| Product Name | UdKag 150 |
|---|---|
| Therapeutic Area | Gastroenterology |
| Product Composition | Each uncoated tablet contains: Ursodeoxycholic Acid IP – 150mg |
| Basic Molecules | Ursodeoxycholic Acid Tablet IP 150 mg |
| Dosage Form | Tablet |
| Packaging Size | 10 Tablets |
| Division | Eskag Pharma |
UdKag 150 mg Tablets — Eskag Pharma
UdKag (Ursodeoxycholic Acid, UDCA) supports dissolution of radiolucent cholesterol gallstones and management of cholestatic liver disorders such as primary biliary cholangitis (PBC). UDCA lowers biliary cholesterol saturation, enhances bile flow, and protects hepatocytes.
Key Features
- IP-grade UDCA 150 mg for flexible, weight-based dosing
- Uncoated tablet for dependable disintegration and absorption
- 10×10 pack optimized for clinics and hospital use
- Consistent quality from Eskag Pharma
Indications
- Dissolution of radiolucent (non-calcified) cholesterol gallstones with a functioning gallbladder
- Primary biliary cholangitis (PBC)
- Adjunct in other cholestatic liver diseases as directed by a physician
- Biliary reflux gastritis (as clinically appropriate)
Dosage & Administration*
- Gallstone dissolution: ~8–10 mg/kg/day in 1–2 divided doses after meals
- PBC / cholestatic disorders: 13–15 mg/kg/day in 2–3 divided doses after meals
- Swallow with water, preferably after food; duration per clinical response.

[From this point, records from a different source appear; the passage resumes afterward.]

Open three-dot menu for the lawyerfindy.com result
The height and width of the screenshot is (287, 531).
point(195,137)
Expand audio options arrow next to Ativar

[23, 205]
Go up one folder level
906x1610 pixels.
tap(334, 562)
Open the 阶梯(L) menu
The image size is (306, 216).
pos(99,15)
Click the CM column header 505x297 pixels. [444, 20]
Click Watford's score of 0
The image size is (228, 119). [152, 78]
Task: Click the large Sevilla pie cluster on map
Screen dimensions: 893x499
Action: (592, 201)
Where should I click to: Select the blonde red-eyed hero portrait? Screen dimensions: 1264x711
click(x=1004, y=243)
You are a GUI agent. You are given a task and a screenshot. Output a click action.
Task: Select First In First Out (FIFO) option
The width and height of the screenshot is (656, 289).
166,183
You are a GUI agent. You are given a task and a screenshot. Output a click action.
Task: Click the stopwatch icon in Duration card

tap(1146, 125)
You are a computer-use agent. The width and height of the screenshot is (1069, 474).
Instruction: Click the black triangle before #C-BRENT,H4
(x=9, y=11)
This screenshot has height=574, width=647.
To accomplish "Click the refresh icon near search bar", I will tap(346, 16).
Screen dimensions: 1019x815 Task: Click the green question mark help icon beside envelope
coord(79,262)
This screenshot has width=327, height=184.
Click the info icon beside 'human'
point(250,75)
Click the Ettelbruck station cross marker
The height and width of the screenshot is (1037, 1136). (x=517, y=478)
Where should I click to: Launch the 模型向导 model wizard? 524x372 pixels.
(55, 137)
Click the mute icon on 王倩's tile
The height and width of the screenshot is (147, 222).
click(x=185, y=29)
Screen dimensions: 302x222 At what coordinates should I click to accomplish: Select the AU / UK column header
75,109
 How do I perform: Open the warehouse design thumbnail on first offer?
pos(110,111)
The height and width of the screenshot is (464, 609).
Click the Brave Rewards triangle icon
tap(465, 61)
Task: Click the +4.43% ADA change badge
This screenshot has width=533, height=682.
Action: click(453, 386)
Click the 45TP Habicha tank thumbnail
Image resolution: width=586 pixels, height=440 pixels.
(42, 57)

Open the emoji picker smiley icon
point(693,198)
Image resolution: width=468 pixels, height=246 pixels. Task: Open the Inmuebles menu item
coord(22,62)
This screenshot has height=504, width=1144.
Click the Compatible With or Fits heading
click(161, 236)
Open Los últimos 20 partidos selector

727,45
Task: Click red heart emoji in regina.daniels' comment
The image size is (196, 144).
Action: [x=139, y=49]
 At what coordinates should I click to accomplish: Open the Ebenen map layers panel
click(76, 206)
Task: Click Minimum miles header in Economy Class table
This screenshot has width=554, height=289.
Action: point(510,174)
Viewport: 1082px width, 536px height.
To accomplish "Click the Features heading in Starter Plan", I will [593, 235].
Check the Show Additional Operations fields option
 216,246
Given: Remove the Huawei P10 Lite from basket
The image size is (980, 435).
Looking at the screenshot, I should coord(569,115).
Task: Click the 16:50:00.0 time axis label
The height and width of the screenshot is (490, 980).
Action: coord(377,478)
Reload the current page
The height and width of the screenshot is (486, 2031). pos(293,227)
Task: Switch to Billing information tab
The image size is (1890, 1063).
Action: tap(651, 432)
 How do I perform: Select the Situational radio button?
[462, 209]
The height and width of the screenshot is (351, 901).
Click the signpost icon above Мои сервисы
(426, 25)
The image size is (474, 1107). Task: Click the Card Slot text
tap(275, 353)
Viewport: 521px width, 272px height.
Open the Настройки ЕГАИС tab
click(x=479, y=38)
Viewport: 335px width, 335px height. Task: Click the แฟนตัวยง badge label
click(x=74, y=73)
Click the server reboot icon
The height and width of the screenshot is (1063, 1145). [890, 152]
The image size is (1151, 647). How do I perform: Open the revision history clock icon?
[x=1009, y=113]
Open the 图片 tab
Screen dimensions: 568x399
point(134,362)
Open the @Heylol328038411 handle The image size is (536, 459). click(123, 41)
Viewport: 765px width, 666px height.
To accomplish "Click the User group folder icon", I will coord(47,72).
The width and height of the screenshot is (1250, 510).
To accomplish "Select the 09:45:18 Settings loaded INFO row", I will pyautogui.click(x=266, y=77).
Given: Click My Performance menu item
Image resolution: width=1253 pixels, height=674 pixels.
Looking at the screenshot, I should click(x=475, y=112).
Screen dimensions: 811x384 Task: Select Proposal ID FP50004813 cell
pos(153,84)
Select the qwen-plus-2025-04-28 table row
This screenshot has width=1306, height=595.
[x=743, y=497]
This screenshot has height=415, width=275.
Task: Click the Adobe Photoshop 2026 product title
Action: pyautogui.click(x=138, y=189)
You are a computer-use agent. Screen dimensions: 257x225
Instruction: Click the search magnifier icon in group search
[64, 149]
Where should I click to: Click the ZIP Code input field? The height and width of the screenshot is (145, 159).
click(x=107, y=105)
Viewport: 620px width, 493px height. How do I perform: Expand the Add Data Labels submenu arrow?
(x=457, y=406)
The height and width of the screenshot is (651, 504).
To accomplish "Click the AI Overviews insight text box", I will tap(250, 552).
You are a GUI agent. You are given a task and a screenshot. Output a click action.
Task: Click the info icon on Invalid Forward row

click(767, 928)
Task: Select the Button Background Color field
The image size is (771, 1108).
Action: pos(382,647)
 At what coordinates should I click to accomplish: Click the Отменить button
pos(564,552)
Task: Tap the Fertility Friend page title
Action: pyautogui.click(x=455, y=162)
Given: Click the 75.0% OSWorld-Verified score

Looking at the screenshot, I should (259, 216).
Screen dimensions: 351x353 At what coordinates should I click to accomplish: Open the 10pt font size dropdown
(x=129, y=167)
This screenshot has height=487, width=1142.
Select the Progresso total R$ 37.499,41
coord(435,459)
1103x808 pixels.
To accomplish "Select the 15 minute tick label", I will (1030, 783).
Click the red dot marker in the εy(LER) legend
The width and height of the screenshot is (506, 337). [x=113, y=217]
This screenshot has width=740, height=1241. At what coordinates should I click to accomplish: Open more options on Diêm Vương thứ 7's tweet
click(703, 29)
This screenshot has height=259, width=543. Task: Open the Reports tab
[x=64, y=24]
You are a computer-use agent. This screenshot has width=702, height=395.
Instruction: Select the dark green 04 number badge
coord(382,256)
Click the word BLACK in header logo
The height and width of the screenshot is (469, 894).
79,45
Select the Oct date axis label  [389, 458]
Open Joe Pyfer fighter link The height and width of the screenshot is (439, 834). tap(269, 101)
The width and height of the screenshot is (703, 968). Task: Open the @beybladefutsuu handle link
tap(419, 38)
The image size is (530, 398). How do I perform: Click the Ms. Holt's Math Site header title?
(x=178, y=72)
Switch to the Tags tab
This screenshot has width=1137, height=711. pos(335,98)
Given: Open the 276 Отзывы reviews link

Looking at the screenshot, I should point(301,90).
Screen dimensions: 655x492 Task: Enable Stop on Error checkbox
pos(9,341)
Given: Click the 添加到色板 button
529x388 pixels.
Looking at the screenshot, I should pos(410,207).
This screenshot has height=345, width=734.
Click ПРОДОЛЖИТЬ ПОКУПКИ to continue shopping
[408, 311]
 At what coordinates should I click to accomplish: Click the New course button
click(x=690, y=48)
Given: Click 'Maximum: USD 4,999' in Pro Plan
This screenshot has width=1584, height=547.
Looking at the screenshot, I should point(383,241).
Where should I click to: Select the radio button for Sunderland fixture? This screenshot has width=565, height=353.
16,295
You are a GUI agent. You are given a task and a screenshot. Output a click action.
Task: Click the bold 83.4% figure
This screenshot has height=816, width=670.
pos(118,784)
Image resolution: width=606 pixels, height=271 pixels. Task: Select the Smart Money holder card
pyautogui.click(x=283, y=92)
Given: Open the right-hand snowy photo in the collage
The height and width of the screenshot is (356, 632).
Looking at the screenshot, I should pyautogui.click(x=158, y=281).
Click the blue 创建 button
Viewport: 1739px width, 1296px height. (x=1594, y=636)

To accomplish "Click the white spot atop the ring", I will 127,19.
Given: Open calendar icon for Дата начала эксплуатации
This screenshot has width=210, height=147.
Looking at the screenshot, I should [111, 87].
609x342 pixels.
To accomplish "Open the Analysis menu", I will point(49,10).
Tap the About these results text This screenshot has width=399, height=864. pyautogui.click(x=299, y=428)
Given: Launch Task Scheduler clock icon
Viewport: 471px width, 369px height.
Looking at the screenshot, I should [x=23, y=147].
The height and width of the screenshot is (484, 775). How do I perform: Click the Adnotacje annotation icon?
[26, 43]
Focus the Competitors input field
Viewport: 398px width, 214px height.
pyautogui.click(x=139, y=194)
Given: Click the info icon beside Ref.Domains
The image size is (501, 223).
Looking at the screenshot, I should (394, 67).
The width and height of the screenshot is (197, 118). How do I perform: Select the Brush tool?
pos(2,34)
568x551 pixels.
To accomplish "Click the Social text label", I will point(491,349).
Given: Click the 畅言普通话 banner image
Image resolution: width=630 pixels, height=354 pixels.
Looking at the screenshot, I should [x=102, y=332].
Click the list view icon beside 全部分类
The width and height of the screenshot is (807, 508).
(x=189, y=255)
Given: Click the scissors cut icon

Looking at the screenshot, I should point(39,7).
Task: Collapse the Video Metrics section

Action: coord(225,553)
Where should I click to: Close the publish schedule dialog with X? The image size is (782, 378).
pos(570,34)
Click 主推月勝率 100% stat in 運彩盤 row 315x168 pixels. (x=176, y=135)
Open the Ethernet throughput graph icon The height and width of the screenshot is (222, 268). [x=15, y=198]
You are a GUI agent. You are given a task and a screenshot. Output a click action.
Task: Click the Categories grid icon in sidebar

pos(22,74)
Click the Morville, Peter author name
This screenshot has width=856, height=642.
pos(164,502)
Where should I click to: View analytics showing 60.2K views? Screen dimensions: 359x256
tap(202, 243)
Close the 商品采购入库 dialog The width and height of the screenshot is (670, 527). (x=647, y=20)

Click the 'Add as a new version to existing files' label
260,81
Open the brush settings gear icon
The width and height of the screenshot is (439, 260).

*General guidance; individualize as per physician’s judgement.
Mechanism of Action
Replaces hydrophobic bile acids, reduces intestinal and biliary cholesterol, decreases bile cholesterol saturation, and promotes choleresis—helping protect cholangiocytes and hepatocytes.
Contraindications
- Hypersensitivity to UDCA or any excipient
- Calcified/radiopaque stones, non-functioning gallbladder
- Acute cholecystitis, complete biliary obstruction, acute cholangitis, biliary-enteric fistula
- Use in pregnancy/lactation only if clearly needed and prescribed
Warnings & Precautions
- Monitor liver function periodically
- Confirm stone type and gallbladder function before initiation
- Discontinue if persistent transaminase elevation or intolerable GI symptoms
Adverse Effects
Generally, well tolerated. Possible: diarrhea, nausea, abdominal pain, pruritus, rash; rarely elevated transaminases or stone calcification.
Drug Interactions
- Bile acid sequestrants, aluminum antacids, activated charcoal may reduce absorption—separate by ≥2 hours.
- Ciprofloxacin, cyclosporine, estrogenic contraceptives, lipid-lowering agents: monitor as they may alter bile composition or UDCA levels.
Storage
Store below 25°C, protected from light and moisture. Keep out of reach of children.
Packaging
Blister/Alu-Alu* packs of 10×10 tablets (100 tablets per mono-carton).
*Specify exact pack material per final specification.
Regulatory (India)
Schedule H prescription drug. To be sold by retail on the prescription of a Registered Medical Practitioner only.